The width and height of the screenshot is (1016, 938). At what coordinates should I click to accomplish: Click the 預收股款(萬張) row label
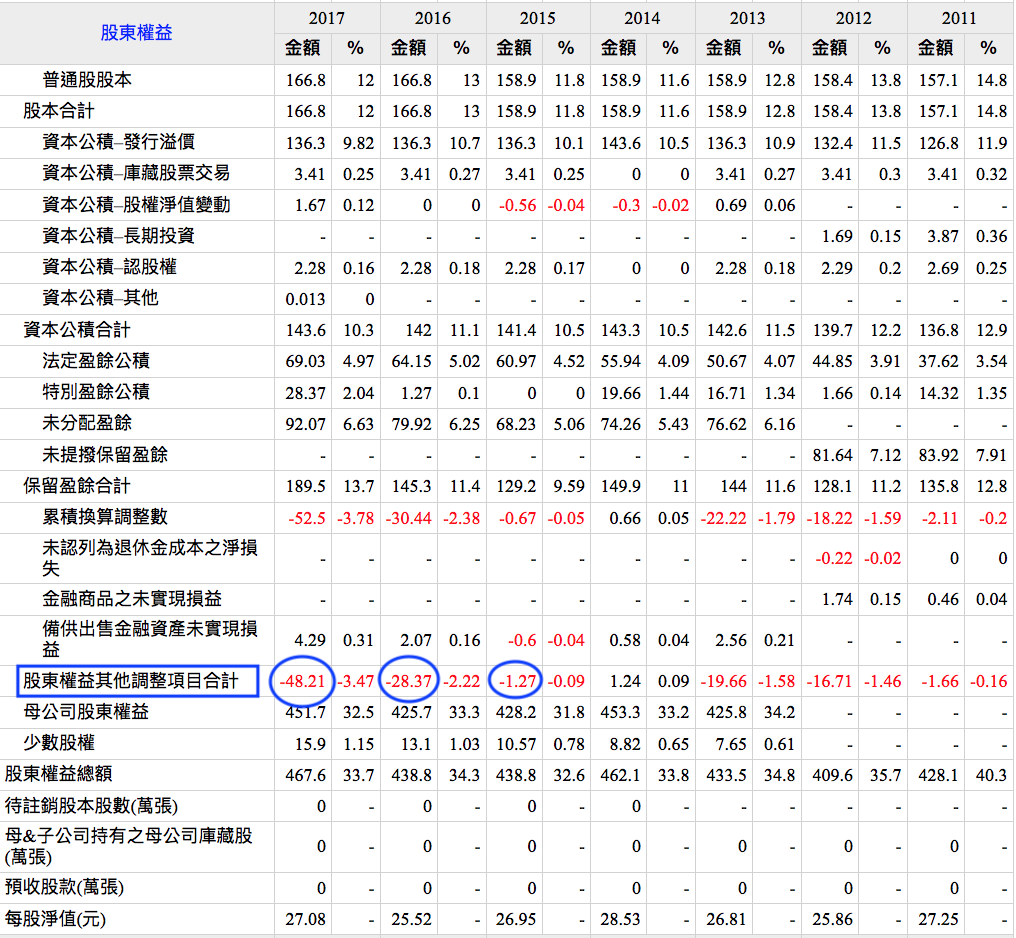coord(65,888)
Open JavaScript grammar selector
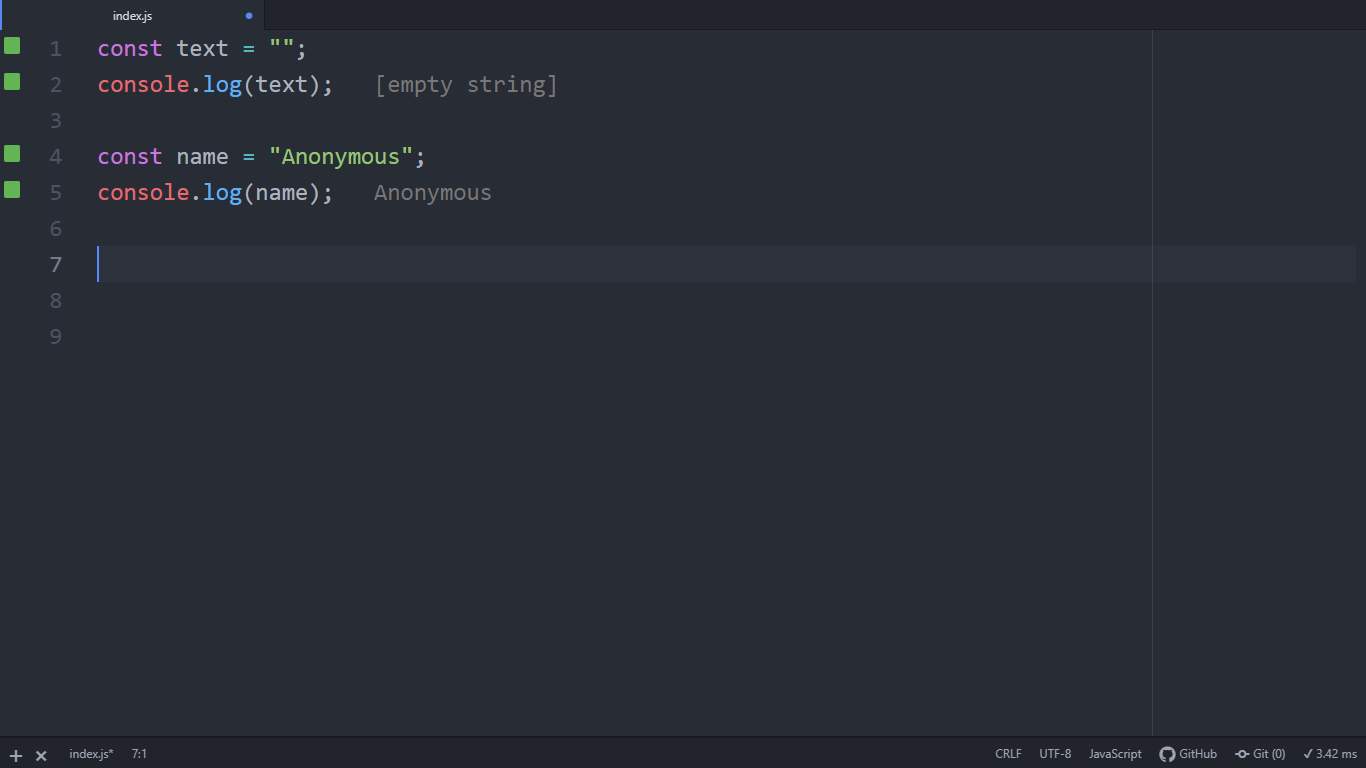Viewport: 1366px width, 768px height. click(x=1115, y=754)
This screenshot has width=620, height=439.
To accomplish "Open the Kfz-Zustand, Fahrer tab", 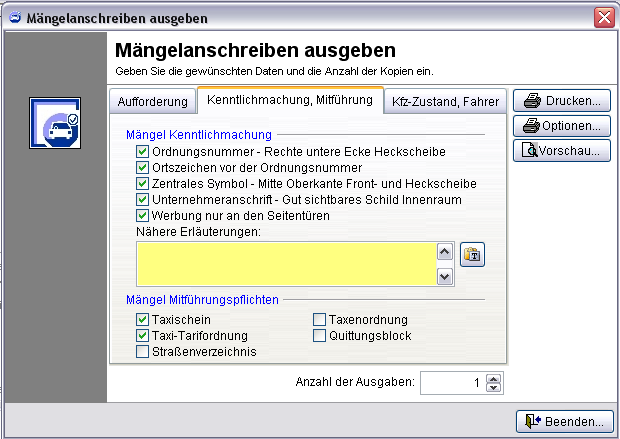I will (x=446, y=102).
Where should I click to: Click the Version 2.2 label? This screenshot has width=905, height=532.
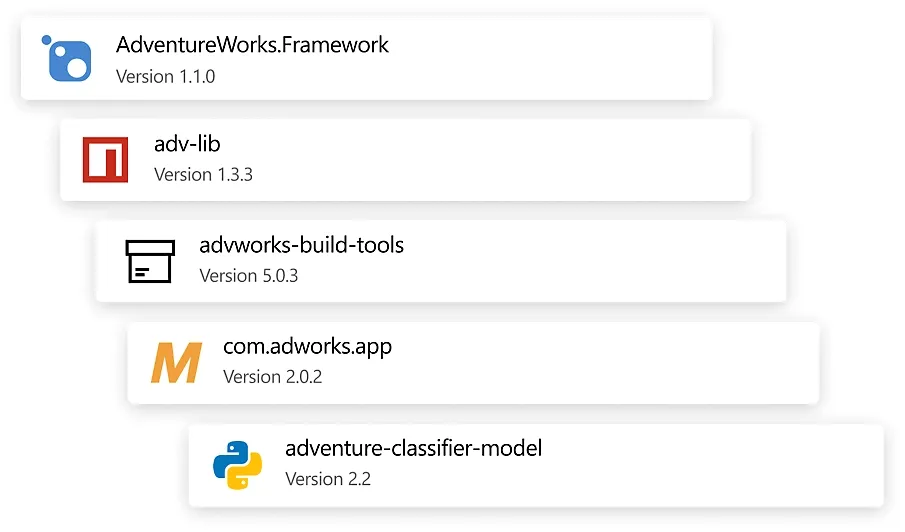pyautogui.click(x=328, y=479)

### Problem requirements
Count the lines in the rows above that contain the string "should", treating case as significant. Give only the number.

### Expected answer
2